_Stated goal_:
In the records, take every line from the one containing "November (597, 1974)" through the one containing "May 17, 2011 at 4:25 PM (125, 955)", both included, and format them as a Markdown table with the columns Row and Line text, omitting any blank lines.

++++ Dataset records ++++

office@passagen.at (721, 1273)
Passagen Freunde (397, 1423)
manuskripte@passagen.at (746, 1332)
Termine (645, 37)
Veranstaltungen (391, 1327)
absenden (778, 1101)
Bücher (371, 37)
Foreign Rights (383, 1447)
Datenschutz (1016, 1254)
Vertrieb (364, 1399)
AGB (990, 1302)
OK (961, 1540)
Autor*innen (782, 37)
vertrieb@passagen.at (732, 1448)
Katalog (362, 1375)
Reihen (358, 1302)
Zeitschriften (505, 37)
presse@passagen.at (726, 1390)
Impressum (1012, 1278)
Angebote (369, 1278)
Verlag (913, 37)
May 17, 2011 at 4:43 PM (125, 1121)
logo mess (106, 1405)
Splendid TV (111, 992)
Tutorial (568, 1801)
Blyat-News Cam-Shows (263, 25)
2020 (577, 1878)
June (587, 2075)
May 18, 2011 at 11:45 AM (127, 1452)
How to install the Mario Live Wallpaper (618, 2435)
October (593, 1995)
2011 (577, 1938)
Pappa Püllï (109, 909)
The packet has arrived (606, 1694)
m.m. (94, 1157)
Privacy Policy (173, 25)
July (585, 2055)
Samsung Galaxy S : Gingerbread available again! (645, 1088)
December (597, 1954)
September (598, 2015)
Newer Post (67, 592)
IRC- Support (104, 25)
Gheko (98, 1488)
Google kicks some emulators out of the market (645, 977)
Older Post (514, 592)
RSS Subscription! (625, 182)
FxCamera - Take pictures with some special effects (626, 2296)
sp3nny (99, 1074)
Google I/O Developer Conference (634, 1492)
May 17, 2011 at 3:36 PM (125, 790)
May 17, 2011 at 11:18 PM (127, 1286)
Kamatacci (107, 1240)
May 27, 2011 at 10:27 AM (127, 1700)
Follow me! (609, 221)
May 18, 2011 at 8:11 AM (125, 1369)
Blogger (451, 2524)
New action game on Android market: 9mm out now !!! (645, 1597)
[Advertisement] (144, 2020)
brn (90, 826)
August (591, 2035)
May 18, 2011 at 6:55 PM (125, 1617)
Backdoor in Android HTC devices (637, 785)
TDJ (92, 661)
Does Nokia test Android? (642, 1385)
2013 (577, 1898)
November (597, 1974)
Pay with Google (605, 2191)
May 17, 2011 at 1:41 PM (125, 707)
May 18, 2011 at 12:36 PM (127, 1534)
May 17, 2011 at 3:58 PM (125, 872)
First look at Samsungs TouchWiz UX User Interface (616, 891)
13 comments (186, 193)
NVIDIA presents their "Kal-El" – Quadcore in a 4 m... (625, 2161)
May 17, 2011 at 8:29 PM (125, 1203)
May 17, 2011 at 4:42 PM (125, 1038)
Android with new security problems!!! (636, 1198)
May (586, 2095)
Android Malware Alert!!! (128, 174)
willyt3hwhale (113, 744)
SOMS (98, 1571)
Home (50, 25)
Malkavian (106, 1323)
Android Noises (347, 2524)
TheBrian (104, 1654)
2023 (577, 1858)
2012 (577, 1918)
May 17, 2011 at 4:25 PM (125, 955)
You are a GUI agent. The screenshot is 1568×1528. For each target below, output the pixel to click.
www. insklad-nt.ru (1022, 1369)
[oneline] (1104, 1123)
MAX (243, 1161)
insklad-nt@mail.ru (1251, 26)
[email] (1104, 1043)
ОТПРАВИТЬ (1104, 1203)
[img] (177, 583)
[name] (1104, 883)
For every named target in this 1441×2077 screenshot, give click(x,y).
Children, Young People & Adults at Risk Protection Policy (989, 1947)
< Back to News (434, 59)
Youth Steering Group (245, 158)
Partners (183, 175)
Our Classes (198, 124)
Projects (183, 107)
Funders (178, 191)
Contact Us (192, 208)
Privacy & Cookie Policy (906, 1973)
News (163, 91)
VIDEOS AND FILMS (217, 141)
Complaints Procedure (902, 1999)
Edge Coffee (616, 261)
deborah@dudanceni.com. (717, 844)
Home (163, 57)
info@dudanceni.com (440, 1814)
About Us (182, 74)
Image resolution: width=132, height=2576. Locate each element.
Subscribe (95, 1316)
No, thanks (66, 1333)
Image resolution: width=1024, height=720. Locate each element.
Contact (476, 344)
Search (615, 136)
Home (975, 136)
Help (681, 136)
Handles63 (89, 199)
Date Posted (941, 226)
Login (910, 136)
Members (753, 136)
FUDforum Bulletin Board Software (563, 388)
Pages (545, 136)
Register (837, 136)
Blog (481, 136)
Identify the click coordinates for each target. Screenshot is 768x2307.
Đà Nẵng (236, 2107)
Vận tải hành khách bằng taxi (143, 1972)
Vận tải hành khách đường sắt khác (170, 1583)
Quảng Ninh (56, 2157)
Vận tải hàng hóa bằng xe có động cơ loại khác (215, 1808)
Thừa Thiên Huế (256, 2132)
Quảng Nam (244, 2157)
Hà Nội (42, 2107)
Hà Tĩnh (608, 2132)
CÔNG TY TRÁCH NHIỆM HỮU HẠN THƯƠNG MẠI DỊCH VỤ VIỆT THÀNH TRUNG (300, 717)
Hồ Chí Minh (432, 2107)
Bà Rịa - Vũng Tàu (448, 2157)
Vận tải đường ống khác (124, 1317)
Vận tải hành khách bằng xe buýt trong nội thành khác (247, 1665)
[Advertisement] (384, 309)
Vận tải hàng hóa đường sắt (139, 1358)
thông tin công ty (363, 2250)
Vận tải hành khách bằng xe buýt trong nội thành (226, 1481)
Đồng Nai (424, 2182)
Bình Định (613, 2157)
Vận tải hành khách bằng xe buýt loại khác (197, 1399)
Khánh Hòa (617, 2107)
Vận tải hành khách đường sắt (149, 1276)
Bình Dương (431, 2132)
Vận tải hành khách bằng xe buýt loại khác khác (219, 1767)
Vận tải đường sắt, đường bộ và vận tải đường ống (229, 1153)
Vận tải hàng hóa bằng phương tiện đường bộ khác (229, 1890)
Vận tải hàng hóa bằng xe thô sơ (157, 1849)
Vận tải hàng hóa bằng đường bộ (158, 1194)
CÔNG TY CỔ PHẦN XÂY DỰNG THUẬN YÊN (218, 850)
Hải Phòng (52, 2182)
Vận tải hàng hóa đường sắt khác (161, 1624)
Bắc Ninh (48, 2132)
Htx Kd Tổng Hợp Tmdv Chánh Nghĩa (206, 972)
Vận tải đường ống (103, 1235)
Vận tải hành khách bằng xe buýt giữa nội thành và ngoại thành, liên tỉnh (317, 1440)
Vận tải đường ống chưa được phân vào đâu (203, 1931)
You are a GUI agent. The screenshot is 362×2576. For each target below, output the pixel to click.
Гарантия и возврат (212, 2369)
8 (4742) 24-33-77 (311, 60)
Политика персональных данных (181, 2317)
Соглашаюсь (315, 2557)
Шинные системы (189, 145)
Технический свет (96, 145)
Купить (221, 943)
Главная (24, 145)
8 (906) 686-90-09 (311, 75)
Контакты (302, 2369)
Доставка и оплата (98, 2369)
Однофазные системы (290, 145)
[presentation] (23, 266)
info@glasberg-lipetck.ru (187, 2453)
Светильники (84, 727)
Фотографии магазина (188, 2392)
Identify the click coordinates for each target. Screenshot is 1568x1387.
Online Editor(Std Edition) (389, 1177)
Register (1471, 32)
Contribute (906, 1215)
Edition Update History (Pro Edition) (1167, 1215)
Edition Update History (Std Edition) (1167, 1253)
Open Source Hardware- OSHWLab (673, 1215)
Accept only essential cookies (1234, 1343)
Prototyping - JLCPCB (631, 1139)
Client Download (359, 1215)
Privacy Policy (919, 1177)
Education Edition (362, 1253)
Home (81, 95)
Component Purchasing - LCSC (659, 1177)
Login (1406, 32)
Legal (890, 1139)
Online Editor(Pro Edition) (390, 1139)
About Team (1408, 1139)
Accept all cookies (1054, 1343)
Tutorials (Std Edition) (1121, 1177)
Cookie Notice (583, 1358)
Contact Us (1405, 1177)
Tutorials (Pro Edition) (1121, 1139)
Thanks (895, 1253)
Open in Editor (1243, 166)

++++

_Exercise answer_:
| Row | Line text |
|---|---|
| 1 | November (597, 1974) |
| 2 | Pay with Google (605, 2191) |
| 3 | May 17, 2011 at 1:41 PM (125, 707) |
| 4 | May 18, 2011 at 12:36 PM (127, 1534) |
| 5 | May 17, 2011 at 3:58 PM (125, 872) |
| 6 | First look at Samsungs TouchWiz UX User Interface (616, 891) |
| 7 | 13 comments (186, 193) |
| 8 | NVIDIA presents their "Kal-El" – Quadcore in a 4 m... (625, 2161) |
| 9 | May 17, 2011 at 8:29 PM (125, 1203) |
| 10 | May 17, 2011 at 4:42 PM (125, 1038) |
| 11 | Android with new security problems!!! (636, 1198) |
| 12 | May (586, 2095) |
| 13 | Android Malware Alert!!! (128, 174) |
| 14 | willyt3hwhale (113, 744) |
| 15 | SOMS (98, 1571) |
| 16 | Home (50, 25) |
| 17 | Malkavian (106, 1323) |
| 18 | Android Noises (347, 2524) |
| 19 | TheBrian (104, 1654) |
| 20 | 2023 (577, 1858) |
| 21 | 2012 (577, 1918) |
| 22 | May 17, 2011 at 4:25 PM (125, 955) |